> [Aim of the exercise] All lines from the one containing "The image size is (939, 674)." to the end of the data below are to be returned exactly, both ends included, with nothing added.

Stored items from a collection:

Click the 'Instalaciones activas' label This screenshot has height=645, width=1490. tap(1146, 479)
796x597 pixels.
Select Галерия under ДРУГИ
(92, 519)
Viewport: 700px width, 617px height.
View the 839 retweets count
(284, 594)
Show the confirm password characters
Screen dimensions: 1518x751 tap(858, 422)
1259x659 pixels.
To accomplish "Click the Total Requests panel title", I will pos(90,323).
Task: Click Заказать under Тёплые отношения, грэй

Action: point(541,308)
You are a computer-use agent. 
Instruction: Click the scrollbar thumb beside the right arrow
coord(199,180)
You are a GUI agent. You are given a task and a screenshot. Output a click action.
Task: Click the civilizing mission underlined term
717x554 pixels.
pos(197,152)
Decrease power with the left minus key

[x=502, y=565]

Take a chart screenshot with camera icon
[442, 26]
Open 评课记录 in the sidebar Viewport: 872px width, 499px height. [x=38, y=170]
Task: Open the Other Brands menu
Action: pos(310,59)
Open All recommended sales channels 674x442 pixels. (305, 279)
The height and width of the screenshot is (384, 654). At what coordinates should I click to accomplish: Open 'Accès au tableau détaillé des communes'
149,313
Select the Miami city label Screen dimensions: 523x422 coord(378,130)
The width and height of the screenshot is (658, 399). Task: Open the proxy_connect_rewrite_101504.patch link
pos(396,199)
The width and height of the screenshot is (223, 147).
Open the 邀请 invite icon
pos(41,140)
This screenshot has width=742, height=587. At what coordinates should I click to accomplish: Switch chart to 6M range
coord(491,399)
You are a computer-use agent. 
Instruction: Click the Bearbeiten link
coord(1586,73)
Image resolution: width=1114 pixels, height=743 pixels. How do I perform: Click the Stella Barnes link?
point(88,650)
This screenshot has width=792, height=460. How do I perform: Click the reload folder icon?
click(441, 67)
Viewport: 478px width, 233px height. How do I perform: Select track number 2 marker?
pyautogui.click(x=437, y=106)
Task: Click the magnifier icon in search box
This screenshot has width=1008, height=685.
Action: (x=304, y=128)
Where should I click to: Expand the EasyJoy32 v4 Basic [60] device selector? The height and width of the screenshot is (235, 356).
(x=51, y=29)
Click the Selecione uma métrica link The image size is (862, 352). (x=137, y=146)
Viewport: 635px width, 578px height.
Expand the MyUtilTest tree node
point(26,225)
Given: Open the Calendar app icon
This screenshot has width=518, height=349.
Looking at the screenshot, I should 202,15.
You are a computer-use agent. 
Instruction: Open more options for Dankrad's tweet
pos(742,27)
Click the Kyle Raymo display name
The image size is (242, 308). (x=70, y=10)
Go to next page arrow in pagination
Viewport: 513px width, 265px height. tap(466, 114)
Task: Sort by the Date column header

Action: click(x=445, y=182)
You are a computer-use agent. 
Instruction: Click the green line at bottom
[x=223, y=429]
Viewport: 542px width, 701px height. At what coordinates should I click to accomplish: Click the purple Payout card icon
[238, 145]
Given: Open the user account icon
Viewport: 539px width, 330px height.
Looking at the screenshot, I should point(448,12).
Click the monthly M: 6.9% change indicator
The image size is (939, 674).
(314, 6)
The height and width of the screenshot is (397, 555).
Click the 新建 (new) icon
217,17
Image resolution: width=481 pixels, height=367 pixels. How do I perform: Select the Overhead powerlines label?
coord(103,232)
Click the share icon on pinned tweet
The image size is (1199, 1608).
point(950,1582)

> [Your solution]
The image size is (939, 674).
(314, 6)
The height and width of the screenshot is (397, 555).
Click the 新建 (new) icon
217,17
Image resolution: width=481 pixels, height=367 pixels. How do I perform: Select the Overhead powerlines label?
coord(103,232)
Click the share icon on pinned tweet
The image size is (1199, 1608).
point(950,1582)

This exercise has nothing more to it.